▶ Problem 1
Copy the passage of the forum thread about the broken saw from "thank you and" to "Lakeside53 (Jun 2, 2006)".

▶ Passage provided
......

Yes, it sounds like you called the wrong people about your saw. You should have called the dealer. Better yet, taken it back since theres nothing they could have done for you over the phone. 

What good would it have been for you to get a rebate on a saw that doesnt run? So they send you some hush money, you still have a broken saw, something smells fishy there. Not to mention, if you just bought the saw, used it once, and it broke, theres no reason your dealer wouldnt either fix it, or simply give you a new saw, something about a 7 day use it and if you dont like it bring it back and swap for a different one comes to mind.

I think this is ole Sappy boy in disguise.


----------



## Finnbear (Jun 1, 2006)

Yeah, I thought I smelled sap too. 
Finnbear


----------



## paulpa (Jun 2, 2006)

thank you and your so right,i did make a mistake by trying to deal directly with stihl.i went to the dealer and they took care of me right away,i was cutting wood within a half hour ,and yes let me eat a little crow here,the saw runs like a bear,i guess i was a little frustrated trying to cut wood in 95 degree heat with a brand new saw that wouldn't run,,,,thanks for your help on this subject,to all that answered,,,,,,,


----------



## Lakeside53 (Jun 2, 2006)

......

▶ Entries provided
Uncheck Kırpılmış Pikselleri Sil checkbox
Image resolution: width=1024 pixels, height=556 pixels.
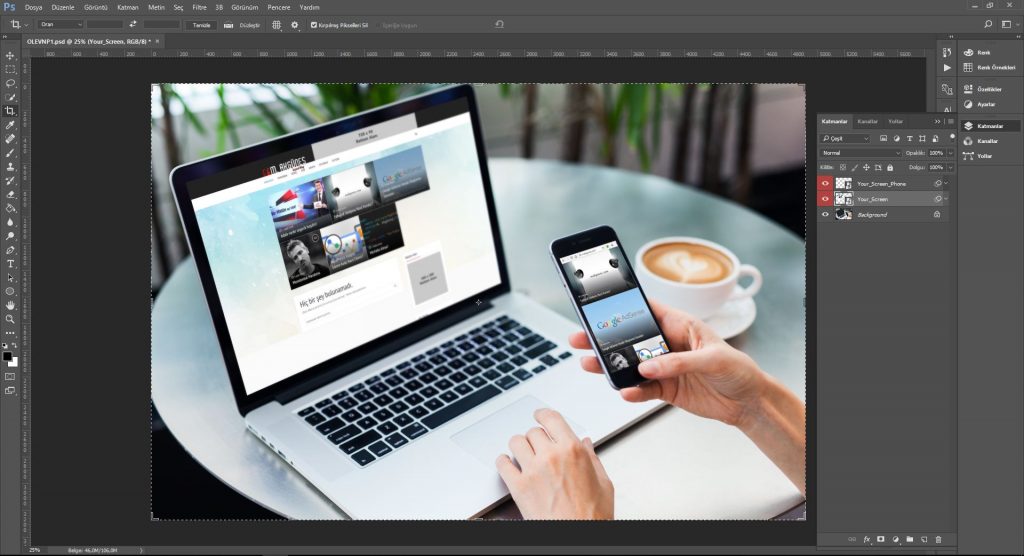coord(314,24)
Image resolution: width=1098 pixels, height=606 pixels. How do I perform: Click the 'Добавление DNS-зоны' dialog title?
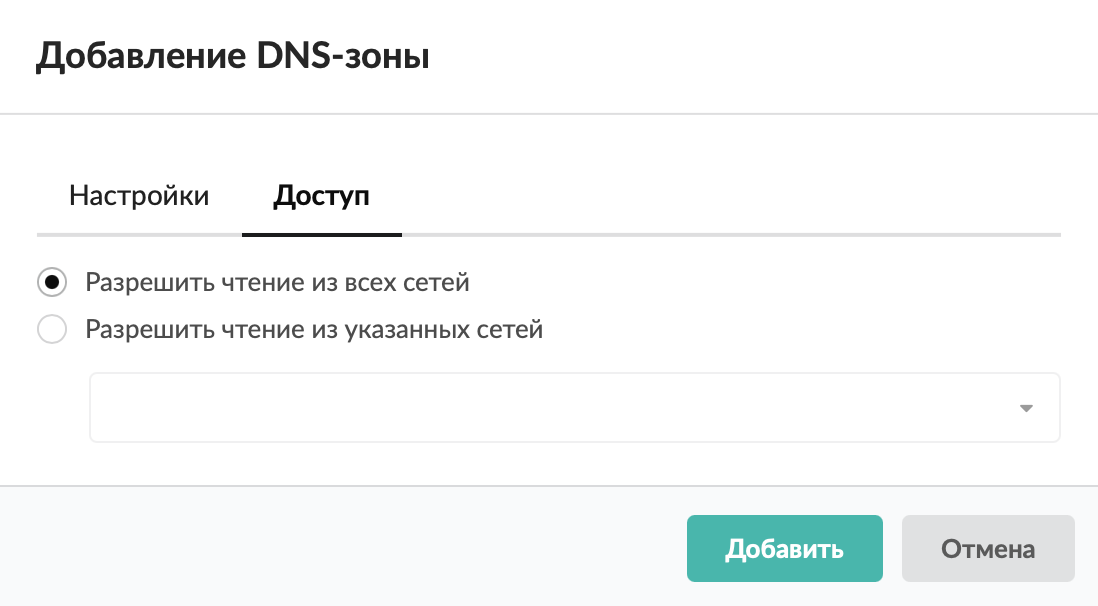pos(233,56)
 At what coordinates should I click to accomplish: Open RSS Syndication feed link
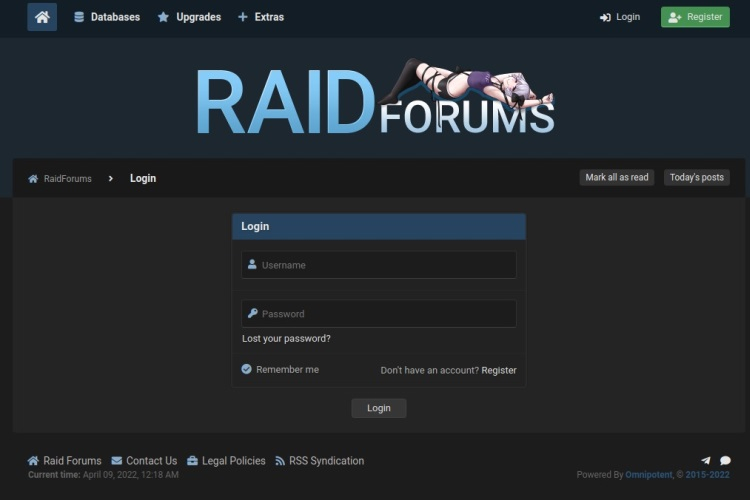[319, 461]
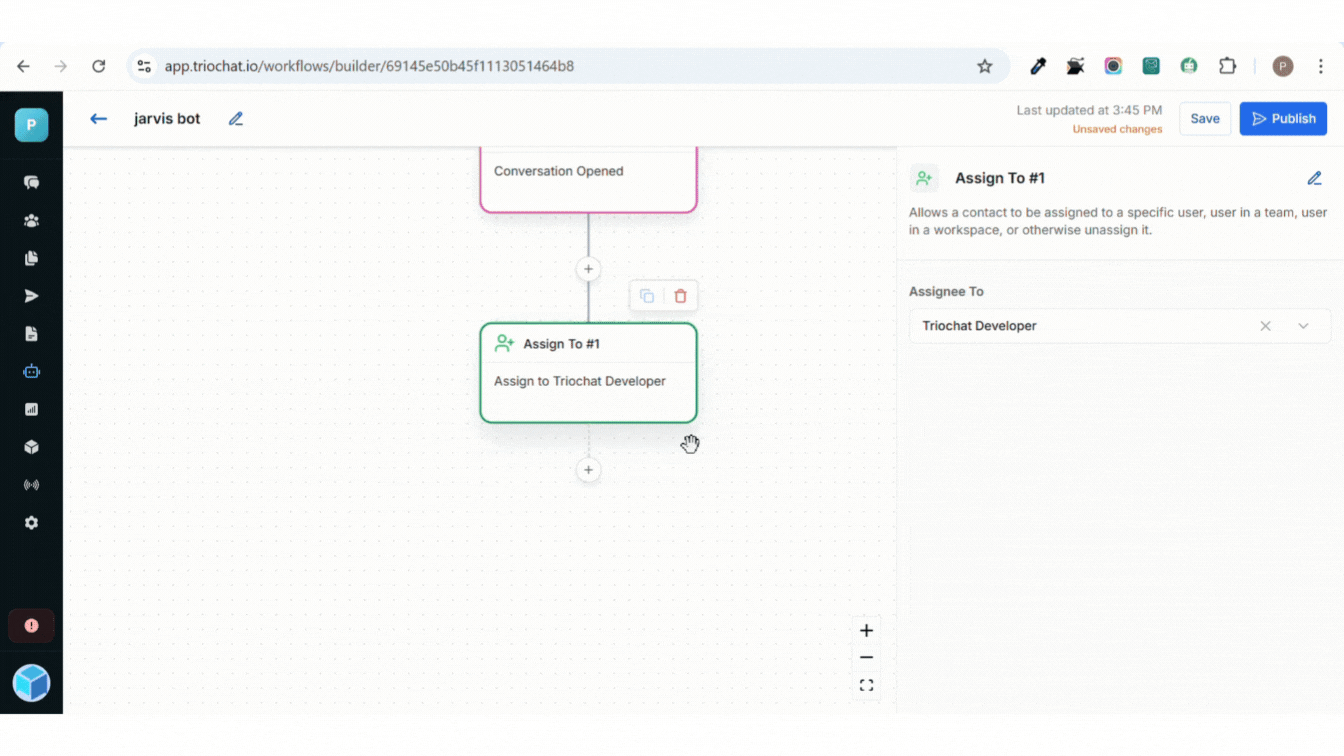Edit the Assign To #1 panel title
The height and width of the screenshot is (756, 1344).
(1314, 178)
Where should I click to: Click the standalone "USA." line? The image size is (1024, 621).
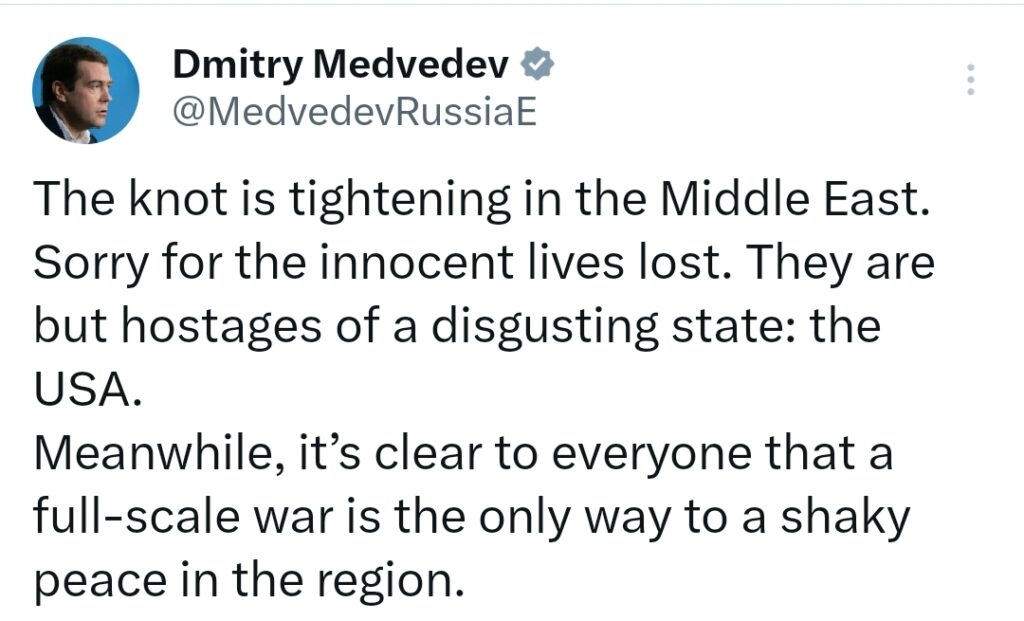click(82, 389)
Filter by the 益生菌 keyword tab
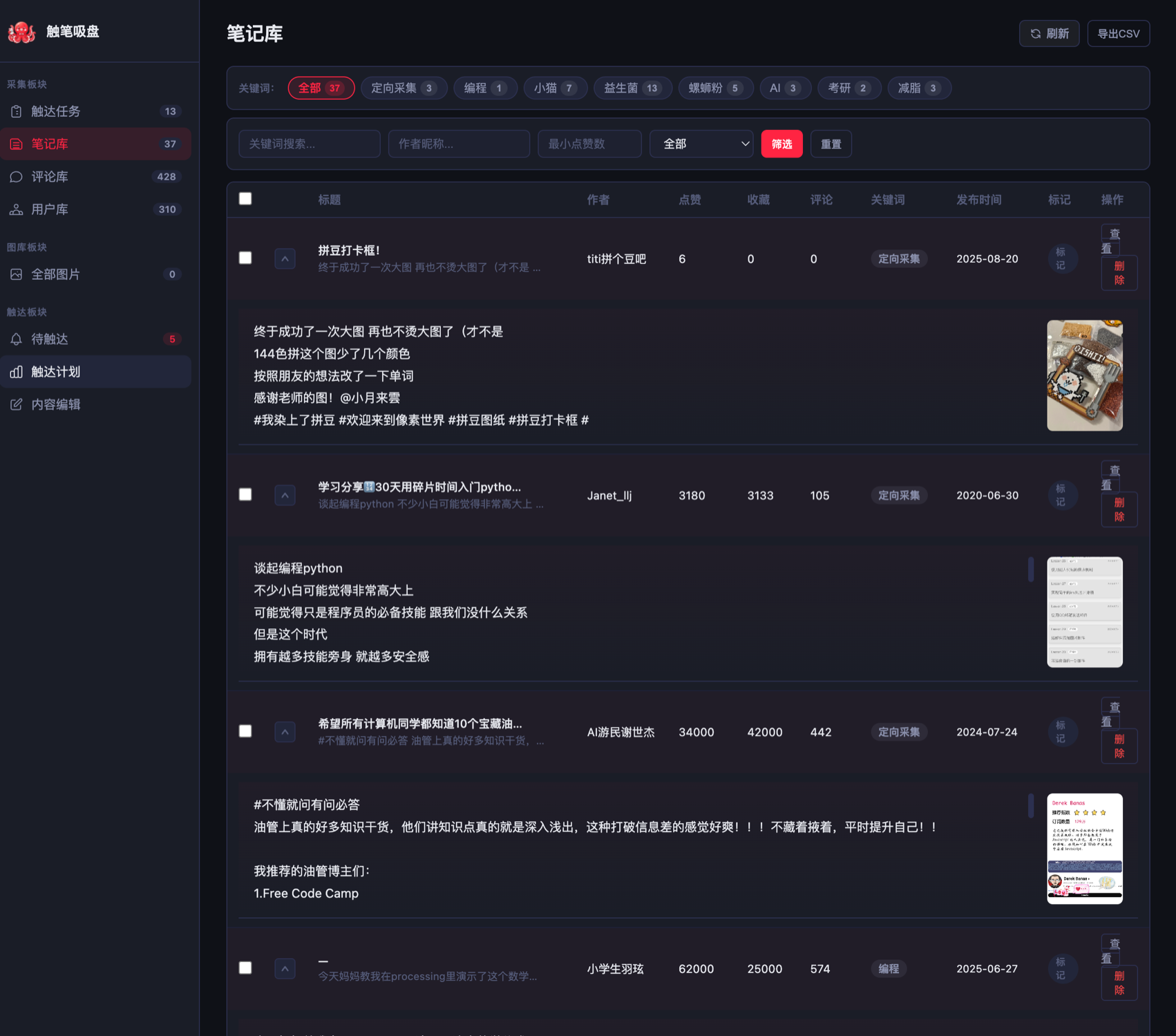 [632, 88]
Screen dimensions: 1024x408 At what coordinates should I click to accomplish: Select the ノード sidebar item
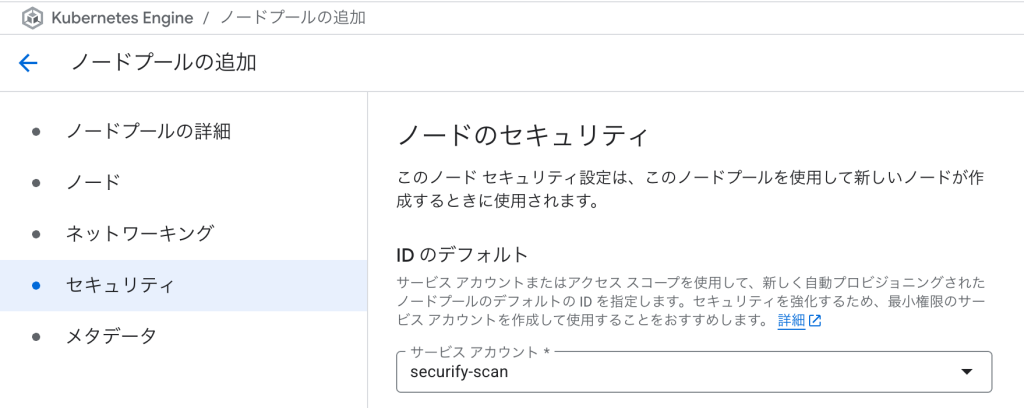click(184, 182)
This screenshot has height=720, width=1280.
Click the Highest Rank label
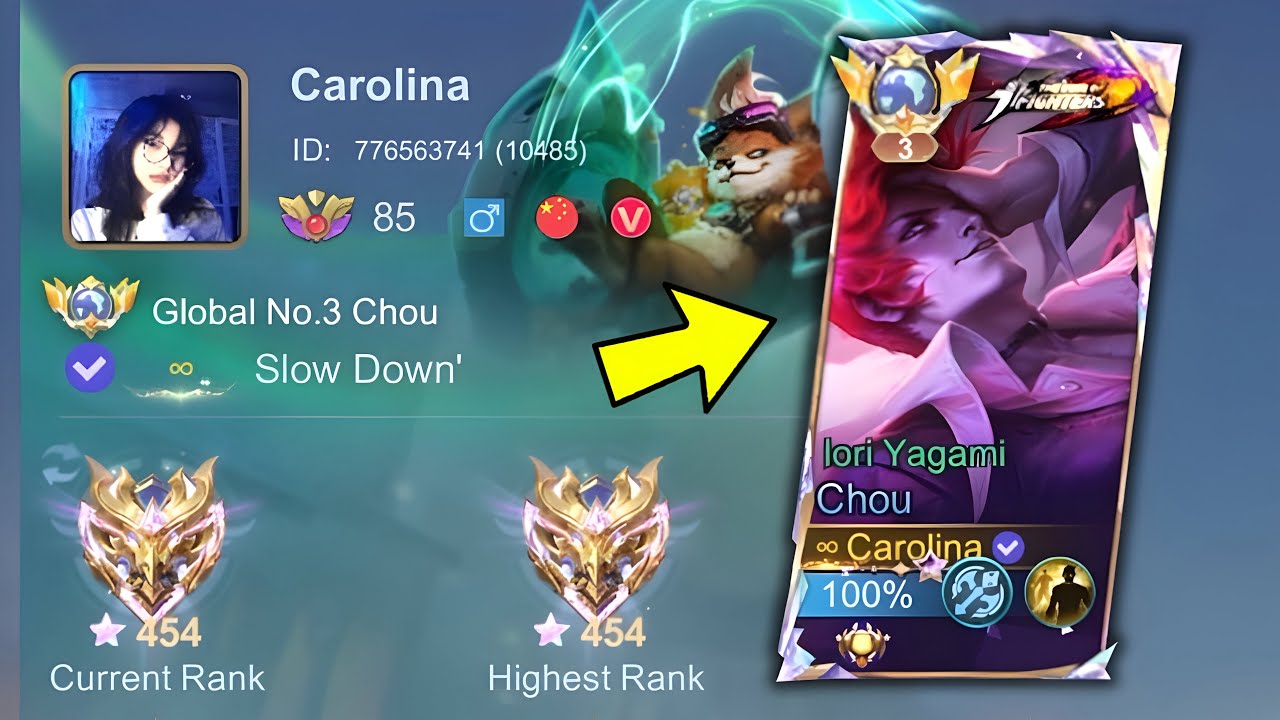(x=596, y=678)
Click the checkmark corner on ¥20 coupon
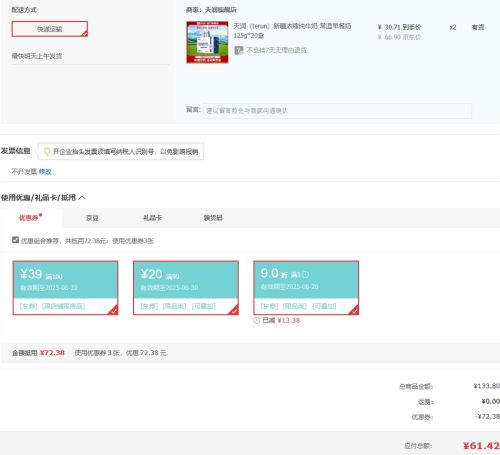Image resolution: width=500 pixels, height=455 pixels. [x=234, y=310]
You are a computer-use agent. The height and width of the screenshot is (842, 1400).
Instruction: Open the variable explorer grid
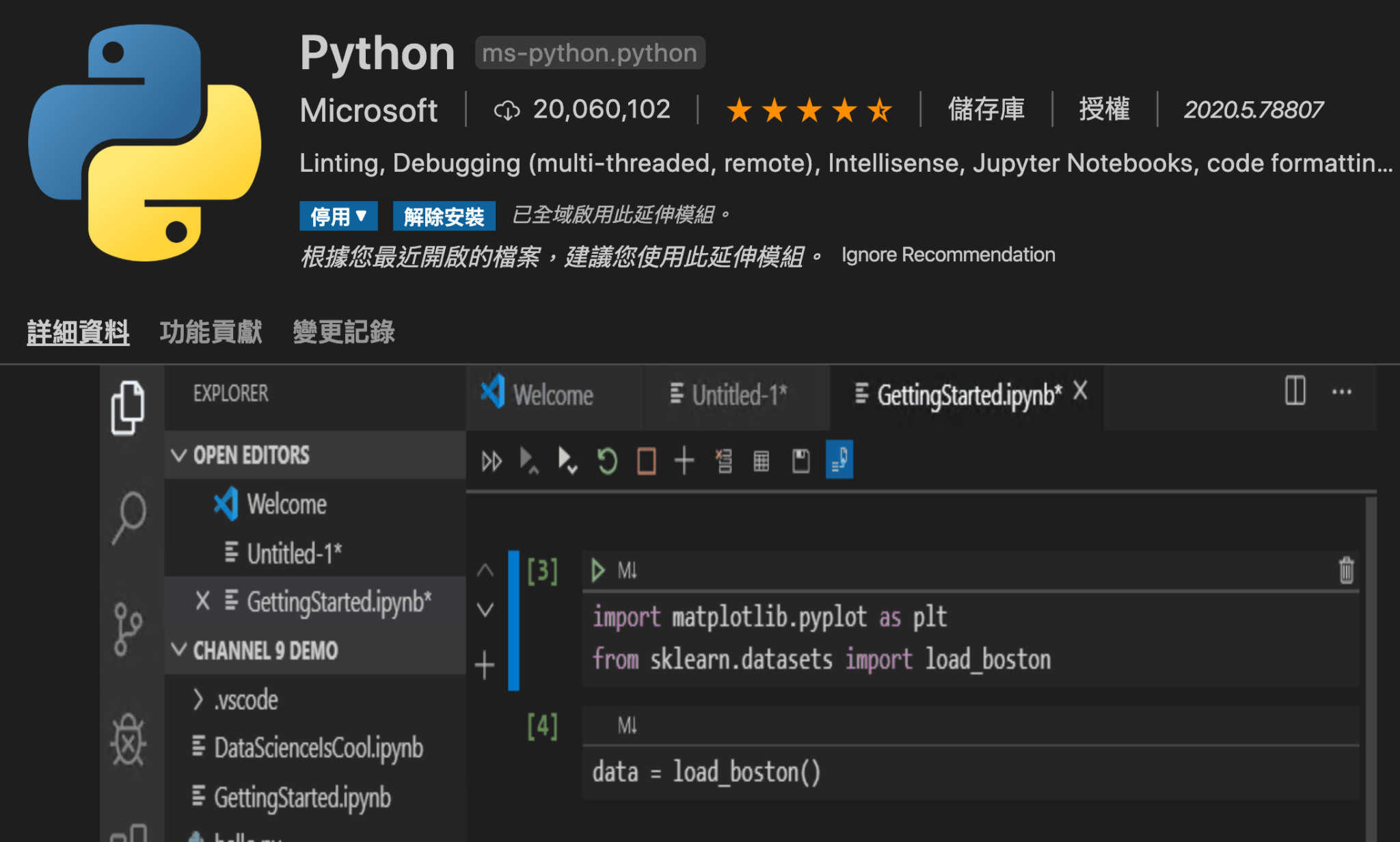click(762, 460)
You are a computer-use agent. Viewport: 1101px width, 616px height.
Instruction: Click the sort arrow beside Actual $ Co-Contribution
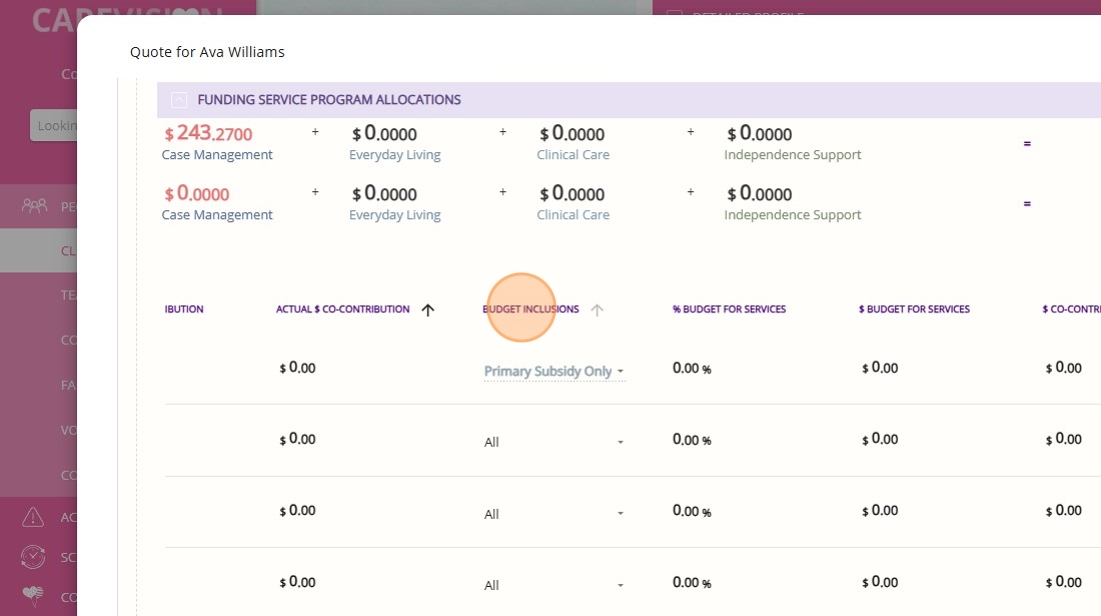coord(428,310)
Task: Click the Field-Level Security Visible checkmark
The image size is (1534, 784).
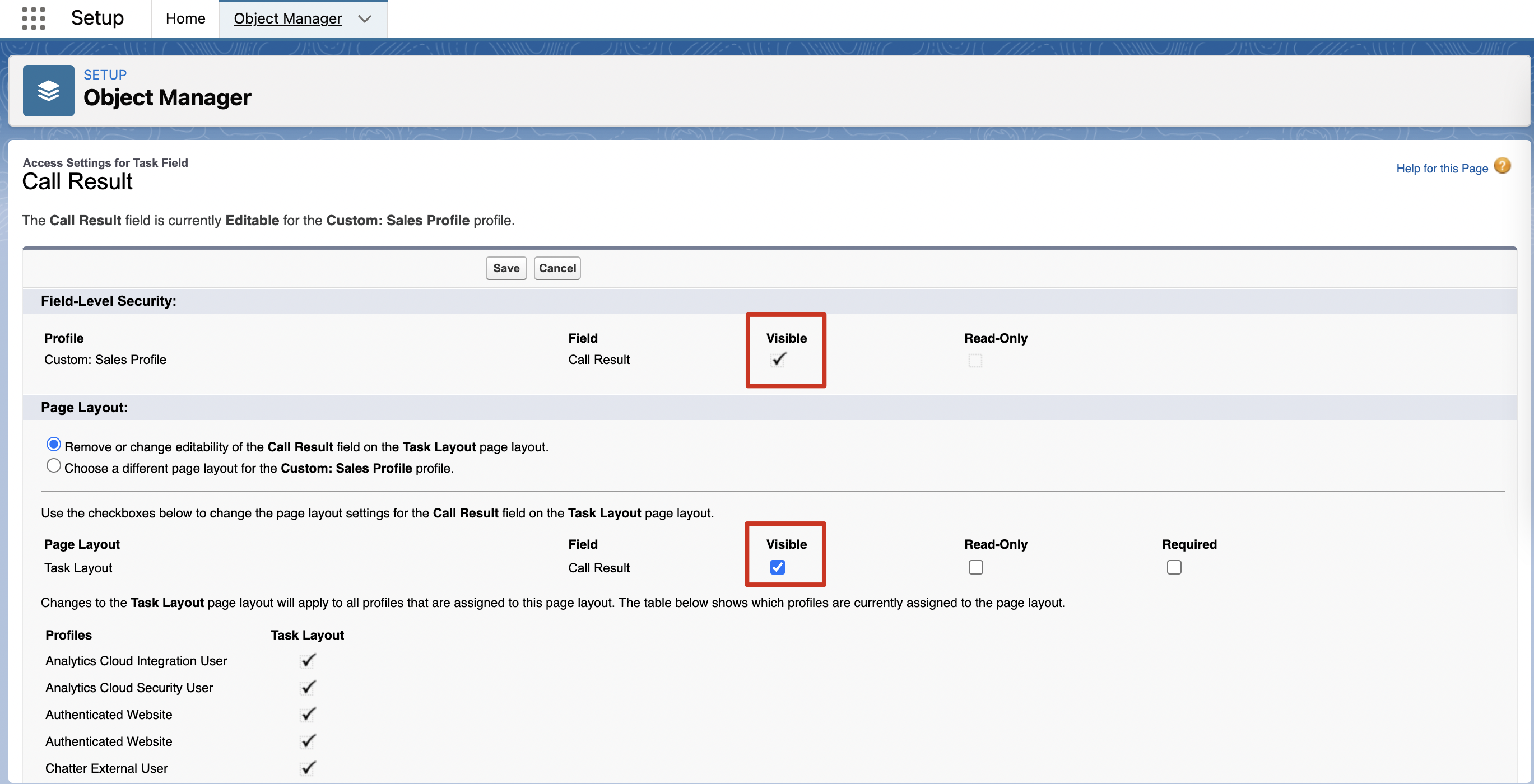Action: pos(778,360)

......

▶ Problem 2
Repeat the records exactly, from their first line through the line with "click(762, 460)", and leave the pictures out of your answer.

▶ Answer 1
thank you and your so right,i did make a mistake by trying to deal directly with stihl.i went to the dealer and they took care of me right away,i was cutting wood within a half hour ,and yes let me eat a little crow here,the saw runs like a bear,i guess i was a little frustrated trying to cut wood in 95 degree heat with a brand new saw that wouldn't run,,,,thanks for your help on this subject,to all that answered,,,,,,,


----------



## Lakeside53 (Jun 2, 2006)

▶ Answer 2
Uncheck Kırpılmış Pikselleri Sil checkbox
Image resolution: width=1024 pixels, height=556 pixels.
coord(314,24)
Image resolution: width=1098 pixels, height=606 pixels. How do I perform: Click the 'Добавление DNS-зоны' dialog title?
pos(233,56)
 At what coordinates should I click to accomplish: Open RSS Syndication feed link
[319, 461]
Edit the Assign To #1 panel title
The height and width of the screenshot is (756, 1344).
(1314, 178)
Where should I click to: Click the standalone "USA." line? The image size is (1024, 621).
click(82, 389)
Filter by the 益生菌 keyword tab
 [632, 88]
Screen dimensions: 1024x408 At what coordinates should I click to accomplish: Select the ノード sidebar item
click(184, 182)
This screenshot has height=720, width=1280.
Click the Highest Rank label
(x=596, y=678)
Click the checkmark corner on ¥20 coupon
Image resolution: width=500 pixels, height=455 pixels. [x=234, y=310]
You are a computer-use agent. The height and width of the screenshot is (842, 1400).
Instruction: Open the variable explorer grid
click(762, 460)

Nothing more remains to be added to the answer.